Can you reproduce the records below with every occurrence of "How do I perform:" swapped for "How can I do this:" and nothing else changed?

GIVEN RECORDS:
——

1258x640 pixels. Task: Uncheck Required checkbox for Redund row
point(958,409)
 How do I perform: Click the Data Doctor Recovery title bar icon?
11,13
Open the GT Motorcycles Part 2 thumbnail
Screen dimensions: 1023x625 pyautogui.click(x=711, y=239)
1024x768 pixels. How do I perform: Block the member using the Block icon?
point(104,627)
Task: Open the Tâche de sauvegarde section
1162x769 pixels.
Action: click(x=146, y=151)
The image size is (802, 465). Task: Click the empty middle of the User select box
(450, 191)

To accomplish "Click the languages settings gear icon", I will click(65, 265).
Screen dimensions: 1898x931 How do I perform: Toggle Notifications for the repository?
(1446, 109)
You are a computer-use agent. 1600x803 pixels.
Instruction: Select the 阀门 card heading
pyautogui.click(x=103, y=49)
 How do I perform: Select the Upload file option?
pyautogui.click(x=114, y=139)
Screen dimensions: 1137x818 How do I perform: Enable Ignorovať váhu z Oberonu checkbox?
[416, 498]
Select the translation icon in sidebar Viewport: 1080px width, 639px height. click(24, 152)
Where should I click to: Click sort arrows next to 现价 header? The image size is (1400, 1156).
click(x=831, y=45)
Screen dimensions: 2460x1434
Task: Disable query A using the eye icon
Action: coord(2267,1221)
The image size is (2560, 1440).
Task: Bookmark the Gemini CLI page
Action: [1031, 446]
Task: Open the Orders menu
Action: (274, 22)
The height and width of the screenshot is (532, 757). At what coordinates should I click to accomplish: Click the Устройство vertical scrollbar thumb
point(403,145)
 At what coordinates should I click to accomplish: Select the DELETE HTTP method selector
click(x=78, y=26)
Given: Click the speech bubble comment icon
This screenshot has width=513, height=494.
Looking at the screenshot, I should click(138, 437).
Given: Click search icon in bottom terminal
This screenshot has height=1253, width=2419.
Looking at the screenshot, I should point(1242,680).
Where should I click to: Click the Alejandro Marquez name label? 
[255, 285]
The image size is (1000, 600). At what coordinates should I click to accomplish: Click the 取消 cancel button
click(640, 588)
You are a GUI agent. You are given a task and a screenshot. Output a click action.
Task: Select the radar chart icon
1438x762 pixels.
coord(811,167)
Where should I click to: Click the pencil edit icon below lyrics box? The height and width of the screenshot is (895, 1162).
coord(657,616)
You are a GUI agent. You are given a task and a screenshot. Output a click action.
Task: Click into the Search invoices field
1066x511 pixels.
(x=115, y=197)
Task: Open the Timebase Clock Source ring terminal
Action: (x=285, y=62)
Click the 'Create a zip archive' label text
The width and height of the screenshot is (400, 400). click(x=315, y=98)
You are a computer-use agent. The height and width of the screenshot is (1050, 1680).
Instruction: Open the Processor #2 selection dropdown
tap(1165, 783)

——

RESPONSE BELOW:
1258x640 pixels. Task: Uncheck Required checkbox for Redund row
point(958,409)
 How can I do this: Click the Data Doctor Recovery title bar icon?
11,13
Open the GT Motorcycles Part 2 thumbnail
Screen dimensions: 1023x625 pyautogui.click(x=711, y=239)
1024x768 pixels. How can I do this: Block the member using the Block icon?
point(104,627)
Task: Open the Tâche de sauvegarde section
1162x769 pixels.
Action: click(x=146, y=151)
The image size is (802, 465). Task: Click the empty middle of the User select box
(450, 191)

To accomplish "Click the languages settings gear icon", I will click(65, 265).
Screen dimensions: 1898x931 How can I do this: Toggle Notifications for the repository?
(1446, 109)
You are a computer-use agent. 1600x803 pixels.
Instruction: Select the 阀门 card heading
pyautogui.click(x=103, y=49)
 How can I do this: Select the Upload file option?
pyautogui.click(x=114, y=139)
Screen dimensions: 1137x818 How can I do this: Enable Ignorovať váhu z Oberonu checkbox?
[416, 498]
Select the translation icon in sidebar Viewport: 1080px width, 639px height. click(24, 152)
Where should I click to: Click sort arrows next to 现价 header? The image size is (1400, 1156).
click(x=831, y=45)
Screen dimensions: 2460x1434
Task: Disable query A using the eye icon
Action: coord(2267,1221)
The image size is (2560, 1440).
Task: Bookmark the Gemini CLI page
Action: [1031, 446]
Task: Open the Orders menu
Action: (274, 22)
The height and width of the screenshot is (532, 757). At what coordinates should I click to accomplish: Click the Устройство vertical scrollbar thumb
point(403,145)
 At what coordinates should I click to accomplish: Select the DELETE HTTP method selector
click(x=78, y=26)
Given: Click the speech bubble comment icon
This screenshot has width=513, height=494.
Looking at the screenshot, I should click(138, 437).
Given: Click search icon in bottom terminal
This screenshot has height=1253, width=2419.
Looking at the screenshot, I should point(1242,680).
Where should I click to: Click the Alejandro Marquez name label? 
[255, 285]
The image size is (1000, 600). At what coordinates should I click to accomplish: Click the 取消 cancel button
click(640, 588)
You are a GUI agent. You are given a task and a screenshot. Output a click action.
Task: Select the radar chart icon
1438x762 pixels.
coord(811,167)
Where should I click to: Click the pencil edit icon below lyrics box? The height and width of the screenshot is (895, 1162).
coord(657,616)
You are a GUI agent. You are given a task and a screenshot. Output a click action.
Task: Click into the Search invoices field
1066x511 pixels.
(x=115, y=197)
Task: Open the Timebase Clock Source ring terminal
Action: (x=285, y=62)
Click the 'Create a zip archive' label text
The width and height of the screenshot is (400, 400). click(x=315, y=98)
You are a computer-use agent. The height and width of the screenshot is (1050, 1680).
Instruction: Open the Processor #2 selection dropdown
tap(1165, 783)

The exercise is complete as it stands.